Time ($$T$$), velocity ($$C$$) and angular momentum ($$h$$) are chosen as fundamental quantities instead of mass, length and time. In terms of these, the dimensions of mass would be:

We are told that instead of the usual base quantities mass ($$M$$), length ($$L$$) and time ($$T$$), a new set is being adopted: time $$T$$ (which keeps its old meaning), velocity $$C$$ and angular momentum $$h$$. Our task is to write the dimension of mass in terms of these three new fundamental quantities.

Let us assume that mass can be written as a product of powers of the new base quantities:

$$M = T^{\,a}\;C^{\,b}\;h^{\,c}$$

Here $$a, b, c$$ are the numerical exponents we need to determine. To do that we must translate every factor back into the ordinary $$M,\,L,\,T$$ system and then equate exponents.

First we recall or state the dimensional formulae of the new bases in the old system:

1. Time $$T$$ is, of course, just $$[T^1]$$.

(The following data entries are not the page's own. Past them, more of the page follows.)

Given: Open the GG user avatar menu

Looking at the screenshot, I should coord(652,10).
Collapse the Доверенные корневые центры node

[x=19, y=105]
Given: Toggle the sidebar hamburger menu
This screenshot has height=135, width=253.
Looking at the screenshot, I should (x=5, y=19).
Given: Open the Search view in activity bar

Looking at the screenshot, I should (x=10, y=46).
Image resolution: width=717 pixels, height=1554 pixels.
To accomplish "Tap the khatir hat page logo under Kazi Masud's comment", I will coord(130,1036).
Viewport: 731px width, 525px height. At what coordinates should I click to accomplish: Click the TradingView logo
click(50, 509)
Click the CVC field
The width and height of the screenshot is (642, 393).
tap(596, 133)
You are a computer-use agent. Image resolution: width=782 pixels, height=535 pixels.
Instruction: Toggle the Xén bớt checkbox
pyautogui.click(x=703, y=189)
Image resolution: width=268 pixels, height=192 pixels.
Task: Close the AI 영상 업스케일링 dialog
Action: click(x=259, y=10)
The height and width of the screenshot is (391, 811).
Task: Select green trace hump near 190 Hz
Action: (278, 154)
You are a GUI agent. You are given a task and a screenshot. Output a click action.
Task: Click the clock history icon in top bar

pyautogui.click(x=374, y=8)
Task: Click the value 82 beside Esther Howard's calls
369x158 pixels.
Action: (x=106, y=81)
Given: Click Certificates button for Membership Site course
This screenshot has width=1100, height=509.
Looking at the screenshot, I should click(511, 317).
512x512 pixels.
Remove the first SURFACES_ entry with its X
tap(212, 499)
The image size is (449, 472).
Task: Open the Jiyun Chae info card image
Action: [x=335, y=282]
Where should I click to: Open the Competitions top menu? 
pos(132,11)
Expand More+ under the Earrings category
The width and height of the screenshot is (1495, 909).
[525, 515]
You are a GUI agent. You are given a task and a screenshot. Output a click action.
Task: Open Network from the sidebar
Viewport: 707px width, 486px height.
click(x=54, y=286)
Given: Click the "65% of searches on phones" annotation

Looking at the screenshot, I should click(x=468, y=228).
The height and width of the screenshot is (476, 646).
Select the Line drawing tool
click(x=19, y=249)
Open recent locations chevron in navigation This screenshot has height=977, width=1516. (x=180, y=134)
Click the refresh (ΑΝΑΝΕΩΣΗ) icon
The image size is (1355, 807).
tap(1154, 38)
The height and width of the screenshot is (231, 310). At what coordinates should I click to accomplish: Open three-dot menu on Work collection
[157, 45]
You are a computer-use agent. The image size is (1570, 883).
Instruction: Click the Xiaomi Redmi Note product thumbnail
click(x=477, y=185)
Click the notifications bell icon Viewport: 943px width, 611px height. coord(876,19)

2. Velocity $$C$$ has the ordinary dimensions of length per time, so $$C \;\Longrightarrow\; [L^1\,T^{-1}]$$.

3. Angular momentum $$h$$ has the standard dimensional form “momentum × distance’’ i.e. $$[M^1\,L^2\,T^{-1}]$$.

Now substitute these into the assumed product:

$$T^{\,a}\;C^{\,b}\;h^{\,c} \;=\; \bigl[T^1\bigr]^{\,a}\; \bigl[L^1\,T^{-1}\bigr]^{\,b}\; \bigl[M^1\,L^2\,T^{-1}\bigr]^{\,c}$$

Collecting the like bases term-by-term gives

$$ = M^{\,c}\; L^{\,b + 2c}\; T^{\,a - b - c}. $$

We want this overall dimension to equal the single pure mass dimension $$[M^1]$$, which is $$M^1\,L^0\,T^0$$. Hence we equate the exponents of $$M$$, $$L$$ and $$T$$ separately:

For $$M$$: $$c \;=\; 1$$.

For $$L$$: $$b + 2c \;=\; 0$$.

For $$T$$: $$a - b - c \;=\; 0$$.

Substituting the first result $$c = 1$$ into the second equation gives

$$b + 2(1) = 0 \;\Longrightarrow\; b = -2.$$

Now substitute $$b = -2$$ and $$c = 1$$ into the third equation:

$$a - (-2) - 1 = 0 \;\Longrightarrow\; a + 2 - 1 = 0 \;\Longrightarrow\; a = -1.$$

Thus the required exponents are $$a = -1,\; b = -2,\; c = 1$$. Putting them back, the dimensional formula for mass in the new base set is

$$[T^{-1}\,C^{-2}\,h^{\,1}] = [T^{-1}C^{-2}h].$$

Comparing with the given options, this matches option A.

Hence, the correct answer is Option A.